*** Page extract Section Begins ***
After David left the army and returned to Buckingham County, Virginia he had another son, John Willis Woodall. I have not found documentation for the relationship in Buckingham County, but he is listed with the DAR as a descendant and son. This John Willis later married Catherine Childress in Prince Edward County, Virginia. He is believed to have died in Robertson County, Tennessee about 1840.
David was listed in the 1800 tax list. He paid for 2 [men] and 3 [horses]. With his name is listed a John W., but there isn’t any indication whether this is his father, John Woodall, or his son, John Willis Woodall.
David was listed in the 1810 census. He is listed right above Obediah Woodall, Isaac Woodall, and William Woodall. William was likely David’s brother since the listing is for 1 male 45 years and over. David’s listing contained several people. So it is possible that he had more children than I have been able to document.
U.S. federal census. Year: 1810; location: Buckingham County, Virginia; p. 826.
1 male 10 to 15 years old
1 male 16 to 25 years old
1 male 26 to 44 years old (John Willis age about 30?)
1 male 45 years and older (David age about 68)
1 female 16 to 25 years old
1 female 26 to 44 years old
3 females 45 years and older
20 persons total
David also bought property in 1810. He bought 40 and ½ acres on Duckers Creek from William Woodall. Later in 1813, he was listed as owning a residence on the Appomattox River with adjacent land and also land on Duckers Creek. It was noted a year later that he had land adjacent to William Woodall.
David bought an additional 8 acres adjacent to his residence in 1816 and more land along Duckers Creek. David was also on the Tax list for 1816.
*** Page extract Section Ends ***
Pick up the account of David Woodall's years in Buckingham County, Virginia, and continue it from its final sentence.
*** Exercise data Section Begins ***
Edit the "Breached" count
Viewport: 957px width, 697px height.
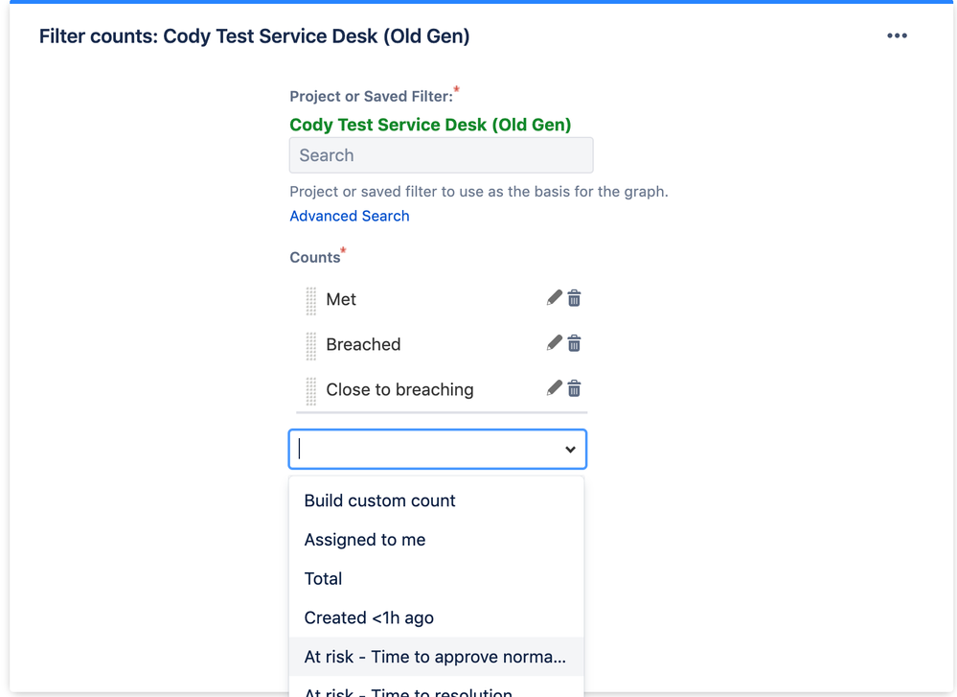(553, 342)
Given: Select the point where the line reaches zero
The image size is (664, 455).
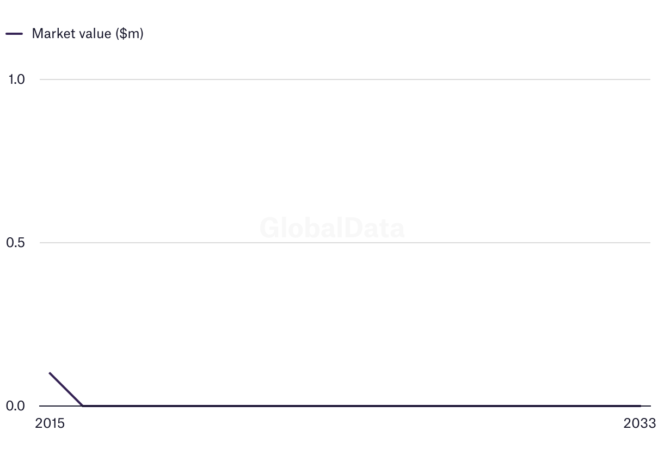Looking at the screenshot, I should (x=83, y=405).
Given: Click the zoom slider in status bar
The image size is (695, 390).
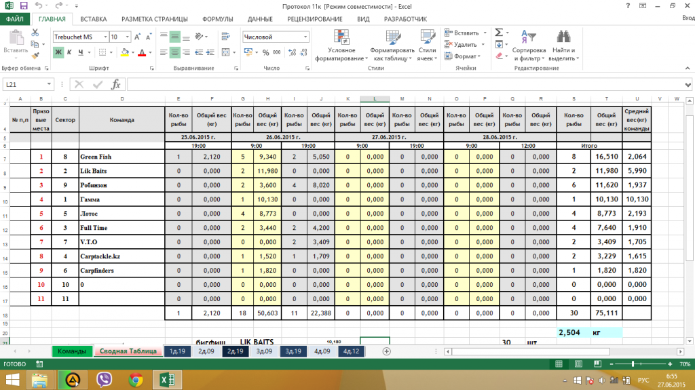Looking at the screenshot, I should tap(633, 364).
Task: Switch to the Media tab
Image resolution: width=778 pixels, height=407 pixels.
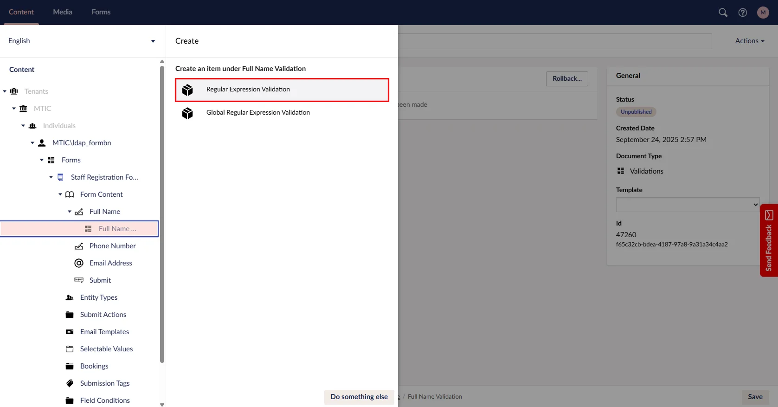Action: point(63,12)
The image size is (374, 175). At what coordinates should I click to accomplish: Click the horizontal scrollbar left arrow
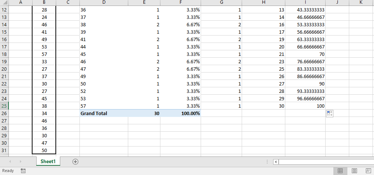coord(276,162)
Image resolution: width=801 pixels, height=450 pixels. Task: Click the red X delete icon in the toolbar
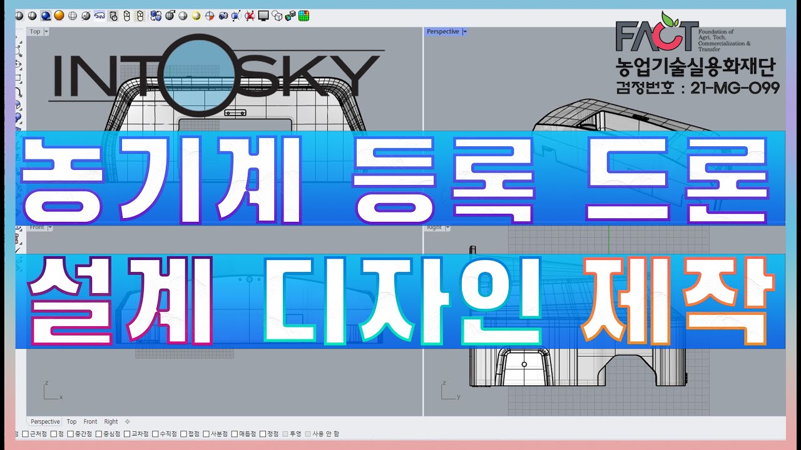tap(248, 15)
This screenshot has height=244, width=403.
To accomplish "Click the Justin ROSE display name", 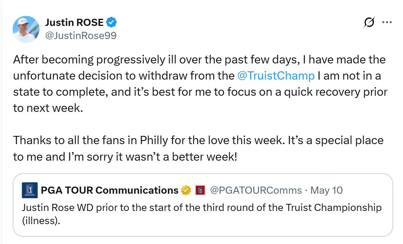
*** Exercise data Section Ends ***
» **Answer to this task**:
Ten years later, in the 1820 census, David’s household had less than half of the number of people that were listed in the 1810 census.
U.S. federal census. Year: 1820; location: New Canton, Buckingham County, Virginia; p. 118.
1 male 10 years old or less
2 males 26 to 44 years old
1 male 45 years old or more (David about 78 years old)
1 female 26 to 44 years old
1 female 45 years old or more
1 male slave less than 14 years old
7 persons total
Since David was listed in the New Canton area we can get an idea of where his land was located. In 1821, David sold 18 and ½ acres of that land to his son, Obediah.
1830 to 1831
David probably died about 1830. He was not listed in the 1830 census and in 1831 his land was listed as an estate. Isaac was listed as having 94 and 3/4 acres on Duckers Creek, “his part of estate of David Woodall.” Obediah was listed as owning 18 and 1/2 acres on Duckers Creek, “his part of estate of David Woodall.” No other persons were listed as part of the estate division.
Whether David left a will or not is unknown. If he did, it was probably in the Buckingham Courthouse records that burned.
Notes and Sources:
Daughters of the American Revolution, Genealogical Research System, database (http://www.dar.org), David Woodall entry, Ancestor #A128286.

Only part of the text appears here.